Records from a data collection
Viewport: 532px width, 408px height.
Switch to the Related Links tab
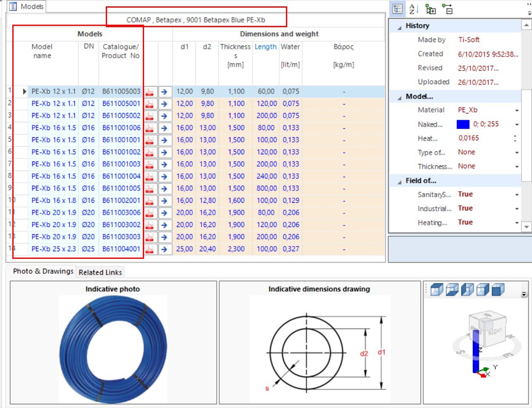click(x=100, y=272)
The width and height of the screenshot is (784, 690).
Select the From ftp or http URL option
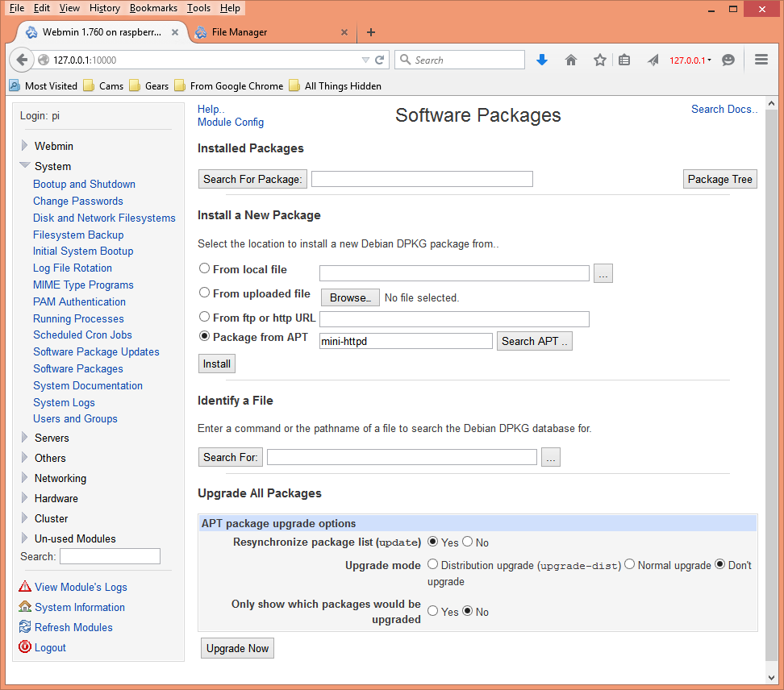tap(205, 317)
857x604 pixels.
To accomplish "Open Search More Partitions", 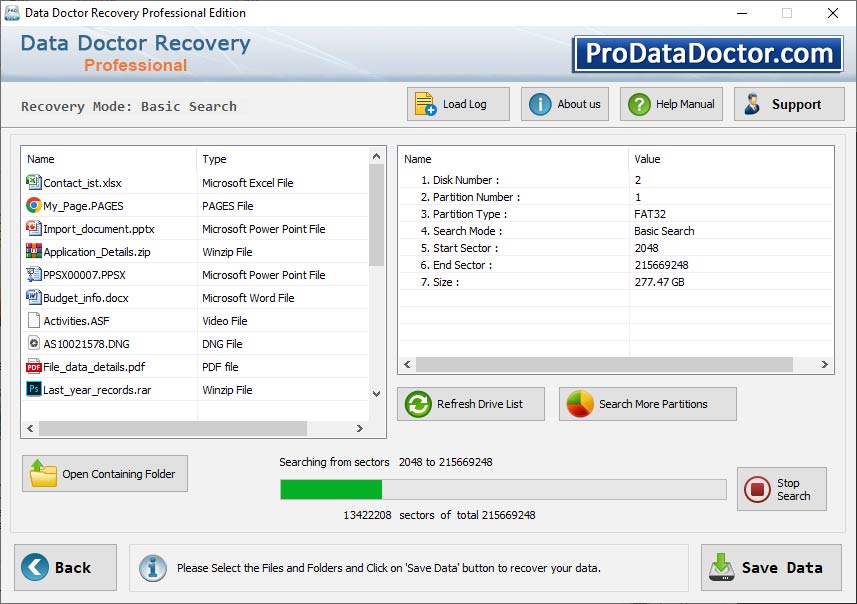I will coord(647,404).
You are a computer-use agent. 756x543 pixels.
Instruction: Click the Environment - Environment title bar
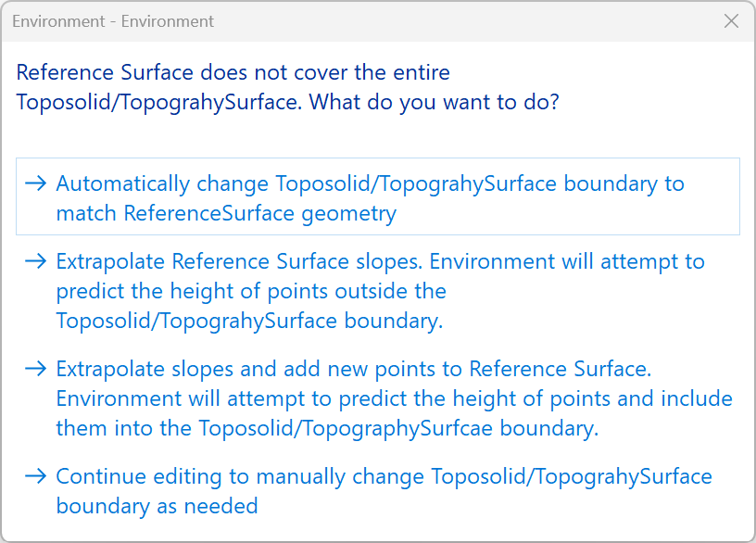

» WHAT IS REQUIRED
Pull out every line of the records above that contains the word "width".

» EXERCISE RESULT
Viewport: 532px width, 408px height.
The width and height of the screenshot is (784, 690).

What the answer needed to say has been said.